• Welcome to TechPowerUp Forums, Guest! Please check out our forum guidelines for info related to our community.

Reports of Bricked NVIDIA GeForce RTX 5090 and RTX 5090D Surge

These aren't hardware failures. They're PCIe gen 5 compatibility issues with certain motherboards/BIOS. Der8auer covered this in his 5090 review video.

Apparently not every case is a simple PCIe incompatibility.

And Der8auer pointed out in following video that many AIB partner practically had no time to test their designs due to short timelines - which means that basically buyers are the testers. Even expensive models might be shipped with serial flaws - and reviewers usually aren't the ones that point them out, due to obvious reasons.
 
No doubt there are hundreds, maybe thousands of different motherboard SKUs with a PCIe Gen 5 slot and each board could have many BIOS updates, but how many motherboards does NVidia test before they release a GPU driver update?

Do the problems occur mostly on motherboards with an out-of-date BIOS, several years old or is it a hardware problem?

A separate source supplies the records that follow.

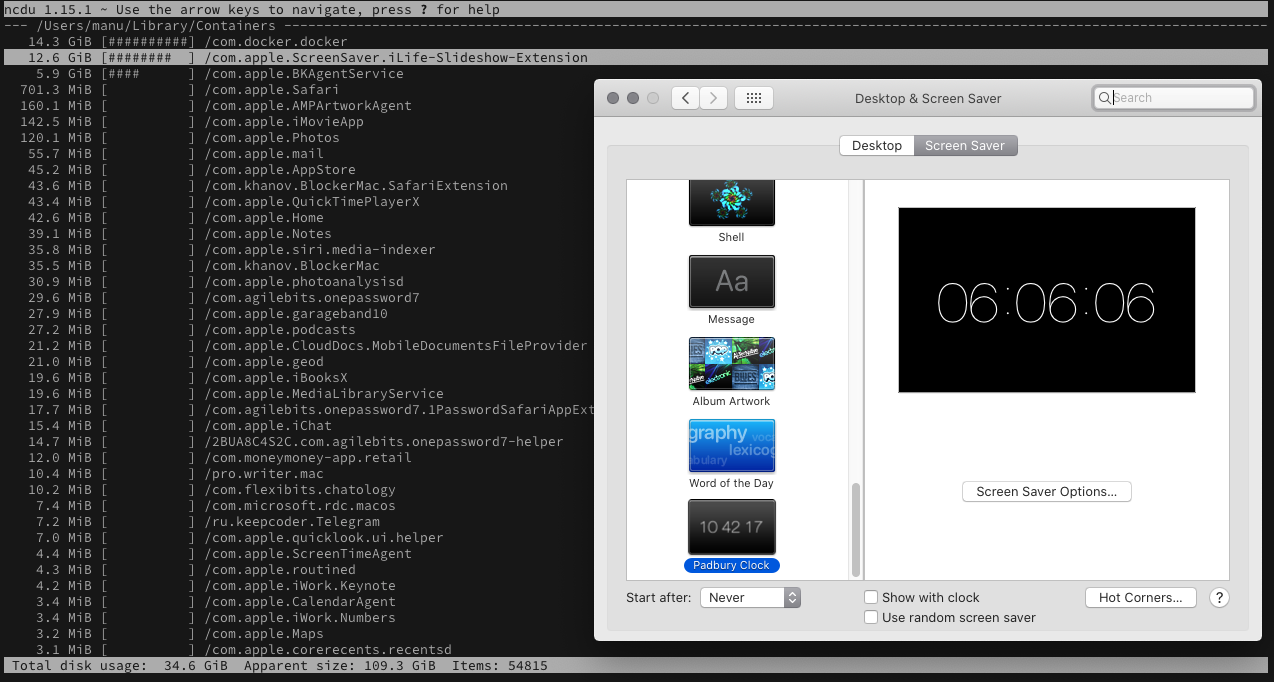The width and height of the screenshot is (1274, 682).
Task: Click the screen saver list scrollbar
Action: pos(855,530)
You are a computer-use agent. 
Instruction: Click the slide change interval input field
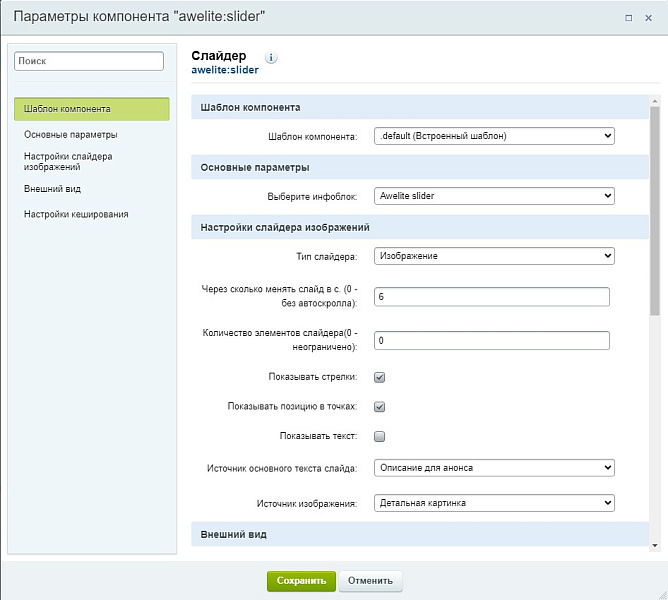pyautogui.click(x=491, y=296)
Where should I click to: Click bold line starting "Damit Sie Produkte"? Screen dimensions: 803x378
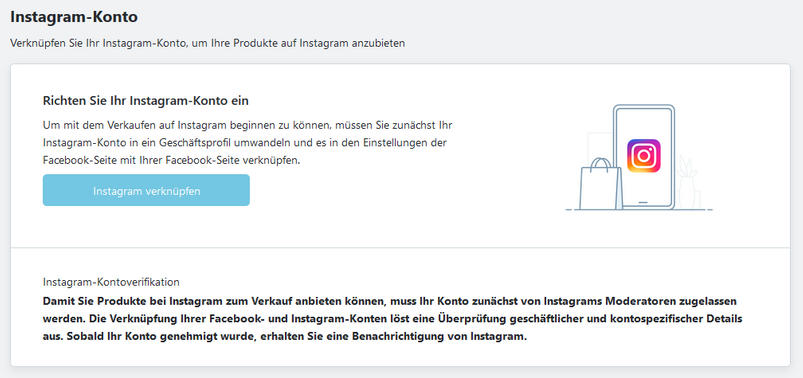[x=390, y=301]
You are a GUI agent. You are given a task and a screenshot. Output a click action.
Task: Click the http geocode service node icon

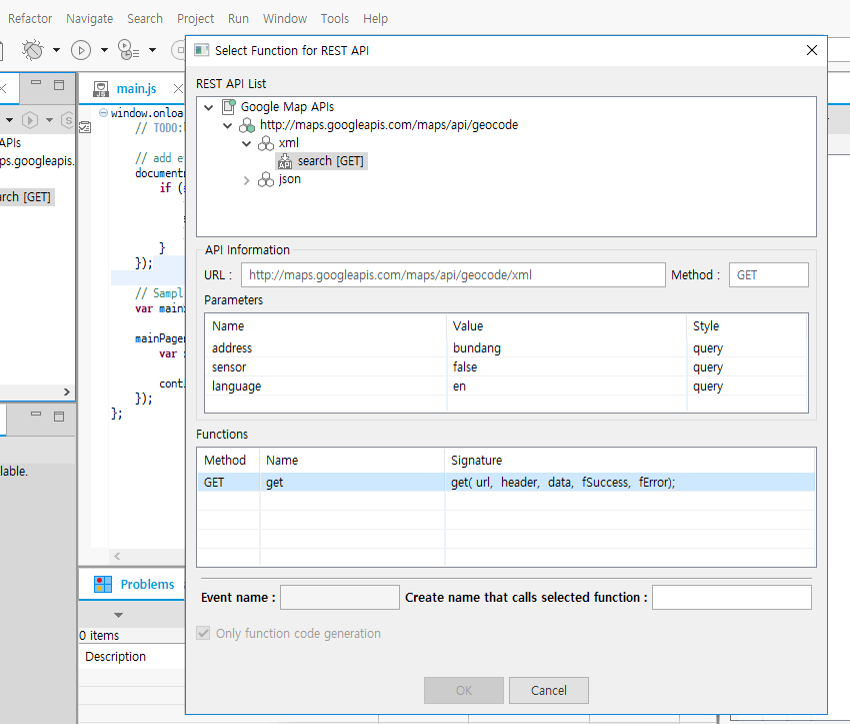point(247,124)
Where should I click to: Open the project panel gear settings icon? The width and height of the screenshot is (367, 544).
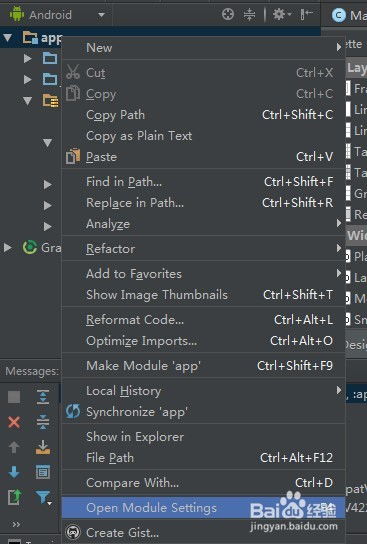pos(281,14)
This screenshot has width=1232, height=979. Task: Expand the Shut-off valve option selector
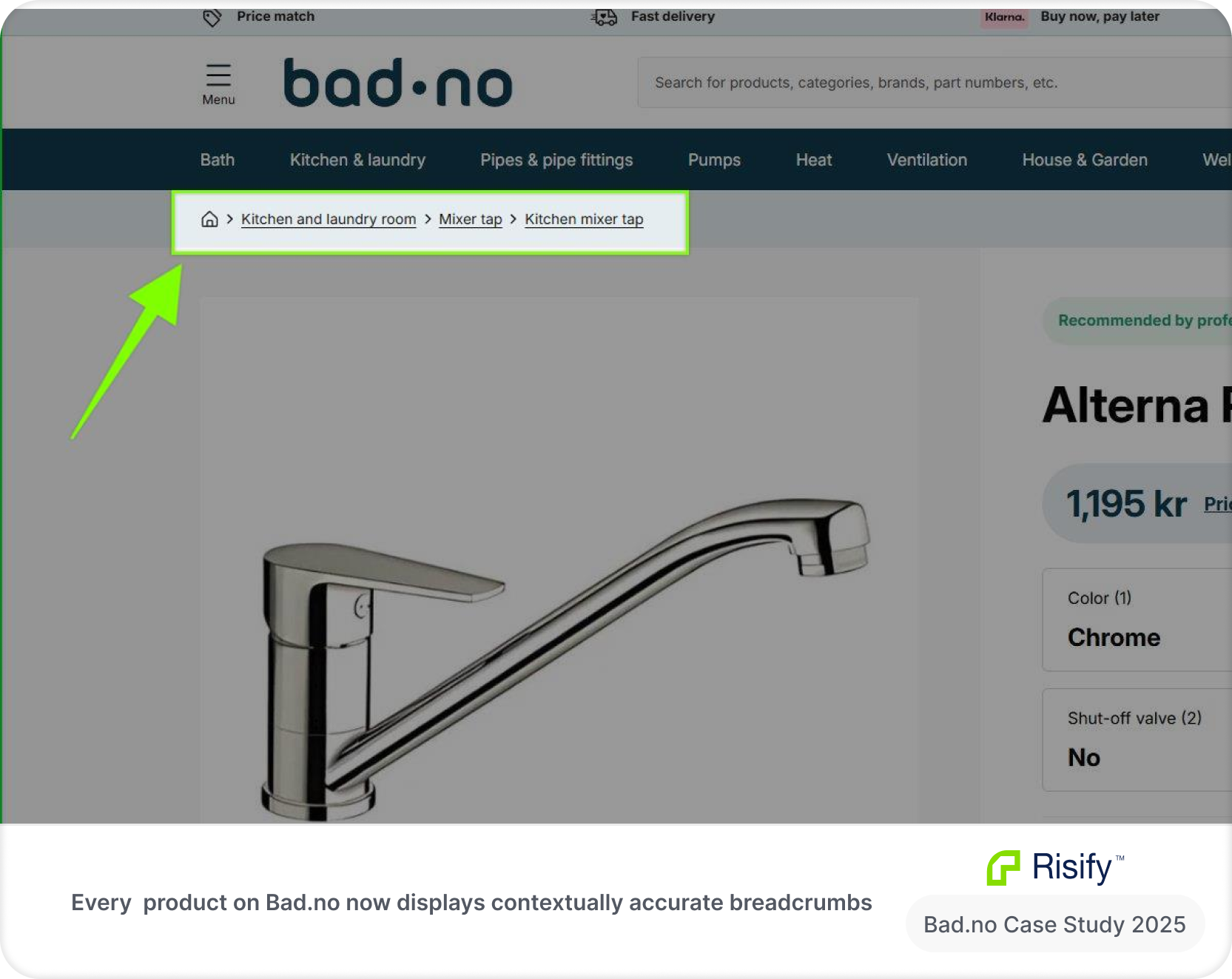point(1137,740)
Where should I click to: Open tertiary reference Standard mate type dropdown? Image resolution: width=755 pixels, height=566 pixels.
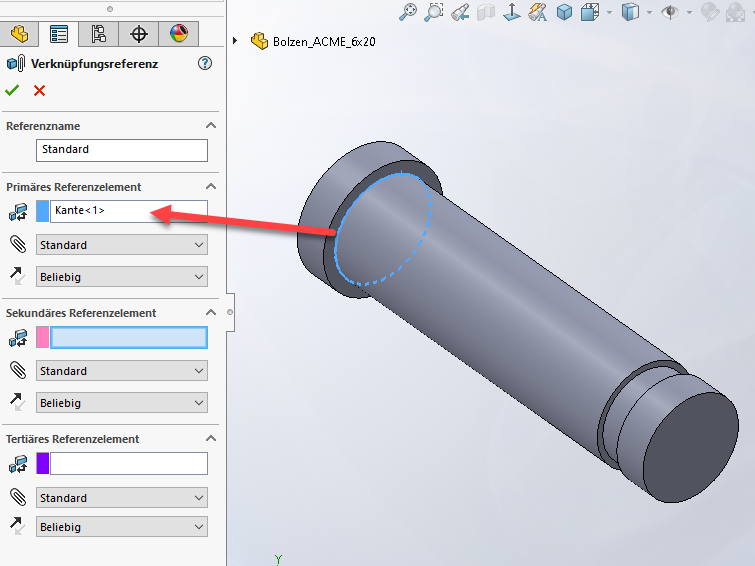click(121, 498)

I bought my mobo in November 2022 and I'm wondering if I should pass on a PCIe Gen 5 GPU upgrade, even if I update the BIOS.
 
This is such a stupid non-argument. Of course NVIDIA tested it with PCIe 5.0 motherboards, otherwise every man and their dog would be complaining. The fact the latter is not happening should, but apparently hasn't, clue you into the fact that maybe, just maybe, these isolated reports are either user error or incompatibility issues with specific motherboards and their firmware.
Here we go again…blame the motherboard manufacturers. Intel tried this and failed. I don’t see Nvidia faring any better.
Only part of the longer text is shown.